Anyone for Pi? Mods and hacks for the Raspberry Pi
An enthusiastic modding community has been playing with the $40 Raspberry Pi Linux computer for the past couple of months and they’ve not been wasting time.
Hacks and mods for the credit-card sized device range from speech-controlled robots to systems for controlling your house over the internet.
TechRepublic delved into the forums on the Raspberry Pi website (www.raspberrypi.org/) to find the projects that really showcase the device’s capabilities – starting with this initiative to build a robot drone.
The lightweight Pi board will be the brain of the autonomous plane, which will take aerial footage of disaster-struck areas.
The drone is being built by OpenRelief, an international project, to develop better communications tools for disaster relief efforts. The project was inspired by difficulties mapping the Tohoku area of Japan following the earthquake that struck the region in March 2011.
The drone will be able to navigate and land unaided. OpenRelief expects the plane to be ready for production by December 2012.
Forgot to turn off the bathroom light in the morning? That’s not a problem with this home-automation project.
Here the Pi is being used to connect to a home fitted with sensors and switches that allow the house to be remotely monitored and controlled.
The house, seen here, is on the Isle of Wight off the south coast of England and can be controlled and monitored via a mobile phone app or web interface.
In a demo of the project, lights and the fountain are switched on and off using a web interface, by someone based 50 miles away in Basingstoke.
The project has been set up by Andy Stanford-Clark and Simon Maple, of IBM, who used Stanford-Clark’s house as a testbed for the system.
As the one of the leads for this project puts it: “Massive 25-foot waves, 60mph winds, torrential rain, lightning – none of these things should be put anywhere near a Raspberry Pi”.
Yet that hasn’t deterred the team behind the FishPi, an automated boat, from attempting to take the Pi into uncharted waters by having it guide a vessel across the Atlantic.
FishPi will be capable of autonomous navigation and will take environmental observations and measurements as it crosses the ocean.
The FishPi will be battery powered and charged by a 130W solar panel, utilising a ducted propeller to maximise its efficiency.

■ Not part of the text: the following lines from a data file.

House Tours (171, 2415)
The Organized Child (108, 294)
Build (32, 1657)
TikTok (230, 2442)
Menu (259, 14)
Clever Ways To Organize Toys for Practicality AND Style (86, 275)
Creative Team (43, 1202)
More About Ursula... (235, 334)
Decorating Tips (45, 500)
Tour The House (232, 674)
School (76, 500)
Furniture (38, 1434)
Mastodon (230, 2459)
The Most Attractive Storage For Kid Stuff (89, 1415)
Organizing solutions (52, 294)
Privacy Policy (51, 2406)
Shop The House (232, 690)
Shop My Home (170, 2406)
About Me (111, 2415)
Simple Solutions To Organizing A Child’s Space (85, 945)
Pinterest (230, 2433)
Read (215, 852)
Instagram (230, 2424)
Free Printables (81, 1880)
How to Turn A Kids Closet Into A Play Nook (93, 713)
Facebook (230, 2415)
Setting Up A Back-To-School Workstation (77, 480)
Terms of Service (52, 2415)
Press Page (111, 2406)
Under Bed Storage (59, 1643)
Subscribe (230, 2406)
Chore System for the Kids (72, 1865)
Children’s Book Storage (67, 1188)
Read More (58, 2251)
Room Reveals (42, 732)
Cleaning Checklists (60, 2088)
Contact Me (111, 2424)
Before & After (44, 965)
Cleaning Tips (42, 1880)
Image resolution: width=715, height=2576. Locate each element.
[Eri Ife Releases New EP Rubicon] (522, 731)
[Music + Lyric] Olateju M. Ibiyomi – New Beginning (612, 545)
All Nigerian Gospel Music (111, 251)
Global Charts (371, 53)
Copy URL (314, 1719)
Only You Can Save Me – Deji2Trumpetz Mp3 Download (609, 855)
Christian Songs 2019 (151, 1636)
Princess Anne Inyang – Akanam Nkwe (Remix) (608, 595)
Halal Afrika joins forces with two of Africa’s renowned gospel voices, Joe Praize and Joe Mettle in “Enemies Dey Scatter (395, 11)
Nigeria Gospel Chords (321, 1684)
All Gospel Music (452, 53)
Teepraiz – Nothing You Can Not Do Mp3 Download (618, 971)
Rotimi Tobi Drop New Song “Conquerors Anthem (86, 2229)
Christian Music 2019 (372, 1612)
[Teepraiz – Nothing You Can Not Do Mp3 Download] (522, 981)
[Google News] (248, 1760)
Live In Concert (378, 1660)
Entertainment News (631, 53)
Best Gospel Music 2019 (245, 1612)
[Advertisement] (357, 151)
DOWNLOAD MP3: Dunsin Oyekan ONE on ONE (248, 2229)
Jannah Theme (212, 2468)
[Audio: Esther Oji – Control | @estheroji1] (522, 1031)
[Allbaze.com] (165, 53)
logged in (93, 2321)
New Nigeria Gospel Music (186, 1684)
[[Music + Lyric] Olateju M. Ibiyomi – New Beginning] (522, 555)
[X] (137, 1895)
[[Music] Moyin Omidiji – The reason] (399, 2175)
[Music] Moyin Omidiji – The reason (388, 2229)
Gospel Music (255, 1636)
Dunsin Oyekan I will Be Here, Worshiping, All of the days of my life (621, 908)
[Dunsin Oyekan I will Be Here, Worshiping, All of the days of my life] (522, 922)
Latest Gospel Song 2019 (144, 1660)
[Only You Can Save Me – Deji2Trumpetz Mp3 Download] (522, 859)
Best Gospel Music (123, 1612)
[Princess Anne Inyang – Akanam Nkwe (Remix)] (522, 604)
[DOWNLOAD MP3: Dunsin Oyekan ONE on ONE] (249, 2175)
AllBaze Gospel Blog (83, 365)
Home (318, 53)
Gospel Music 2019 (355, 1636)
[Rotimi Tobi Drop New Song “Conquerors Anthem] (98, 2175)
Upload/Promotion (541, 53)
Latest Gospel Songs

So far, the team has constructed the proof-of-concept version of the FishPi, seen above, which is smaller than the finished device.

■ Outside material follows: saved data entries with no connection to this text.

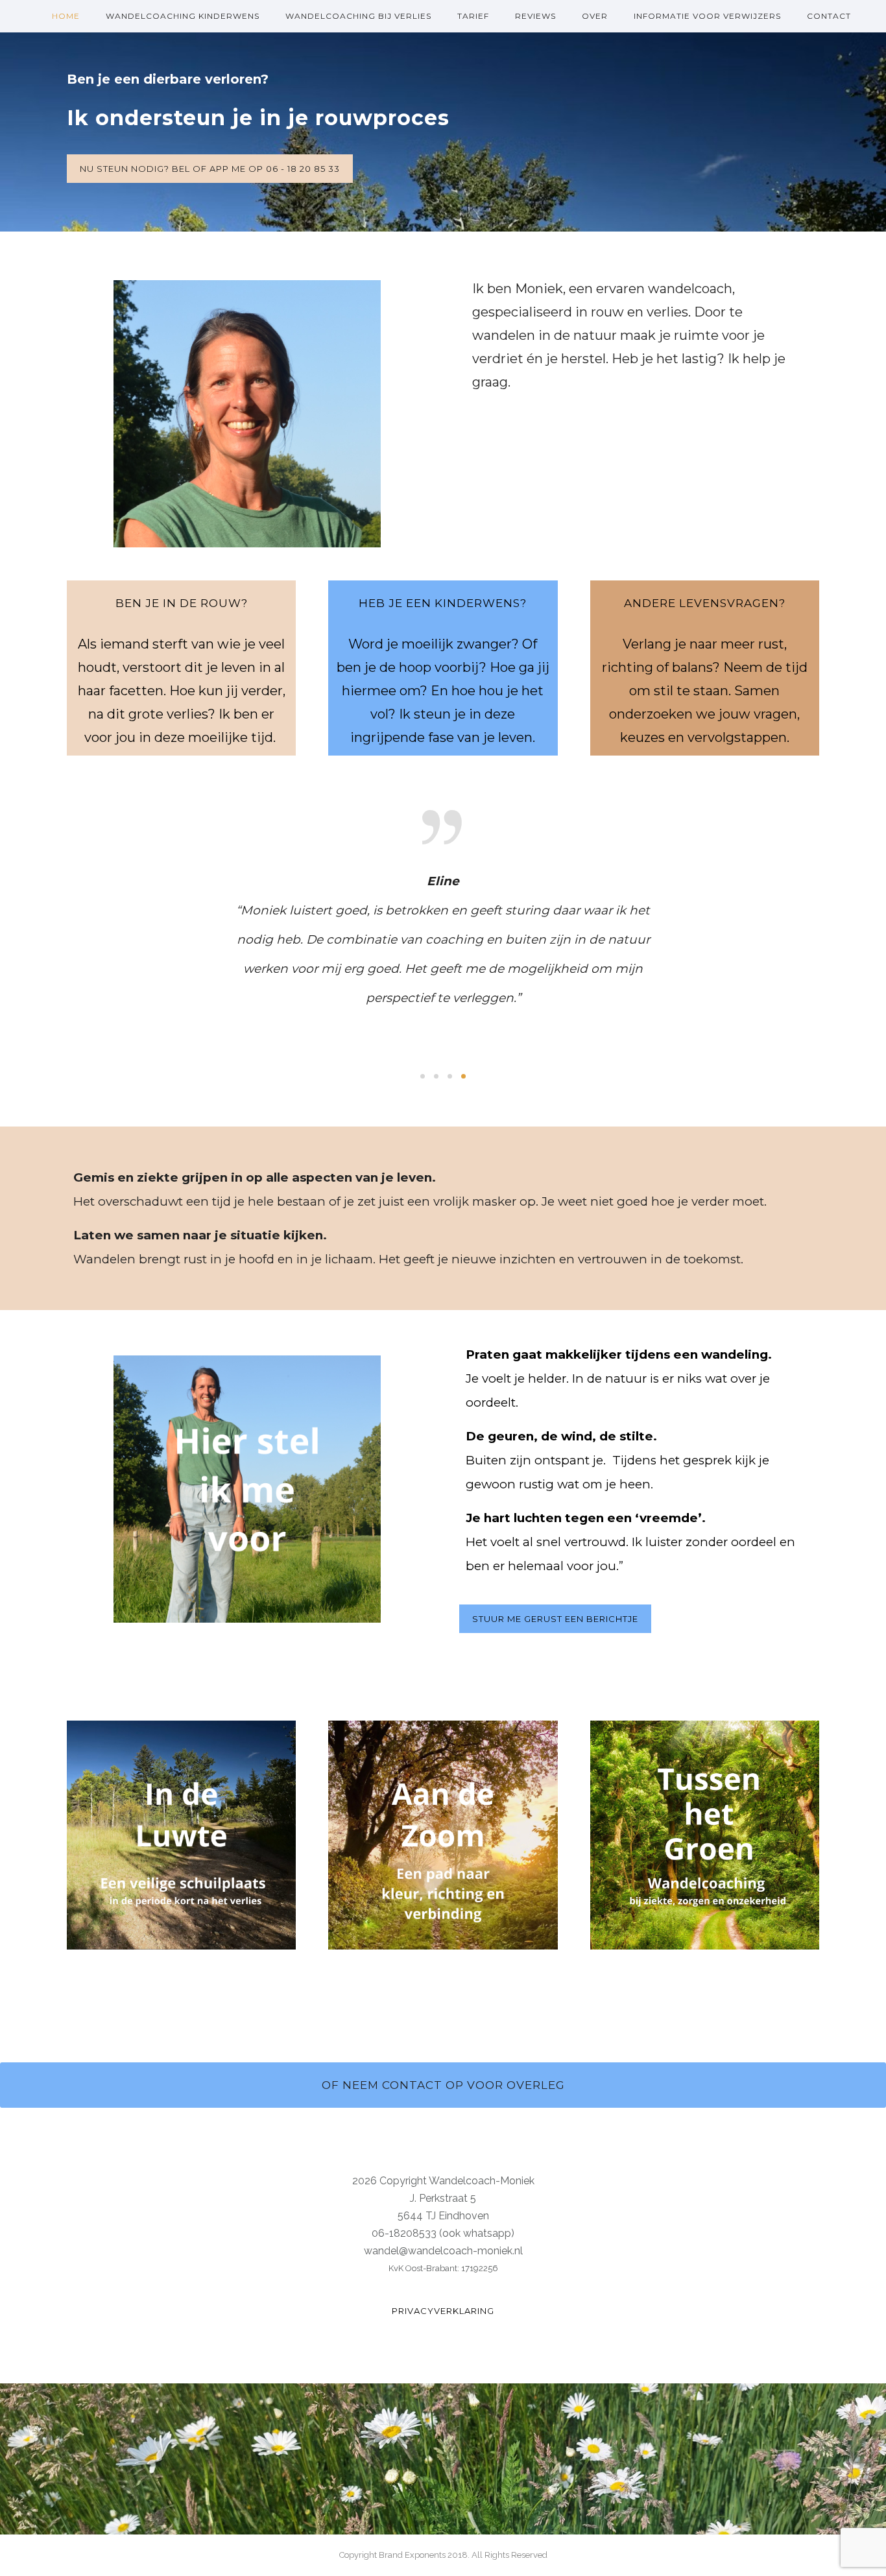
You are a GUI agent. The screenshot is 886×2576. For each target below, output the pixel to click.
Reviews (535, 16)
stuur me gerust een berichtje (555, 1619)
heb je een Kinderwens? (443, 603)
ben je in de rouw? (181, 603)
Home (66, 16)
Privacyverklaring (443, 2311)
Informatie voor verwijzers (707, 16)
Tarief (473, 16)
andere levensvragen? (704, 603)
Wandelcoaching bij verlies (358, 16)
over (595, 16)
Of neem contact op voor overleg (443, 2085)
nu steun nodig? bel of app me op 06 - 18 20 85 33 (210, 168)
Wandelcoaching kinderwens (182, 16)
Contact (829, 16)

The Pi, which will sit inside a waterproof container, will work with associated electronics to control the boat, including GPS, a servo-controller board and a compass.
The Pi is powerful enough to carry out speech recognition, and this was demonstrated by using a voice-controlled robot arm.
The system is using the Julius open-source speech-recognition engine running on the Pi with the Linux Debian Squeeze distro.
In the demo the creator used a microphone to command the arm to manoeuvre and open and close its grip.
Fancy a cut-price tablet? It might still be a prototype but the guts of a Pi-powered slate are there.
The enhanced lifestyle module device was made by hooking a Pi to a cheap in-car LCD screen and adding a touchscreen controller overlay and other components. The device has a spare USB port for adding wireless or 3G connectivity.
The creator, known as capulet2kx on the Raspberry Pi forums, says the finished device will be more compact, because it will be without many of the wires and powered by battery rather than the mains.
A hack turned the Pi into a musical maestro on the glockenspiel.
The Pi-powered musician was created by hooking up a Raspberry Pi to a buffer board that is attached to a glockenspiel controlled by a solenoid – a coil of wire that acts as an electromagnet. The Pi controls the flow of electricity to the solenoid so the bars of the glockenspiel are struck in time to a tune.
A Raspberry Pi project was designed to help the blind and visually-impaired to use elevators.
The wearable computer system can recognise which floor the elevator is and can tell users when they have arrived at their desired floor.
Video from the camera is analysed to retrieve the floor number and a synthetic voice gives feedback to the user.
The project was devised by a group of students from the computer vision lab of the City College of New York.